Al año siguiente, junto a Jean Bricmont, físico teórico belga y profesor de física al que, por cierto, invité al Parlamento Europeo cuando fui diputada, escribió el libro Imposturas intelectuales que tuvo un gran éxito. Y a partir de este caso, otros siguieron su estela. Hijo directo de este alboroto, por ejemplo, fue el ingeniosamente llamado Sokal Square (Sokal al cuadrado), llevado a cabo entre el 2017 y el 2018. Bajo el proyecto «Asunto de los estudios del agravio», un equipo de tres autores, James A. Lindsay, Peter Boghossian y Helen Pluckrose, tramaron un engaño parecido.
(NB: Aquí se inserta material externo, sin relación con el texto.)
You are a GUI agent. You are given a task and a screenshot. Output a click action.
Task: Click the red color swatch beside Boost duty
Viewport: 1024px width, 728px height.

¡Y vaya si funcionó! En una universidad y en un mundo editorial de ciencias sociales donde abundan estudios sobre lo queer, la raza o el género fuertemente ideologizados, los tres autores utilizaron la misma fórmula: enviar, bajo nombre falso, escritos insensatos para su publicación. Uno de los que envió Boghossian, bajo el nombre de Helen Wilson (y que se publicó), versaba sobre algo tan de moda ahora como que los penes no son masculinos y sí «constructos sociales».

El artículo se llamó, obviamente, «El pene conceptual como constructo social». «Después de completar el documento, lo leímos con cuidado para asegurarnos de que no decía nada con sentido», se mofaba luego Boghossian. Efectivamente, a los editores les daba igual si no entendían realmente lo que leían. Hasta que detectaron que esa Helen no existía.

Como tampoco existía la Adele Nwankwo de nuestro amigo canadiense, poeta blanco que sólo pudo publicar como negra y «fluida» en un mundo editorial corrompido por la ideología. Aunque les enviase basura.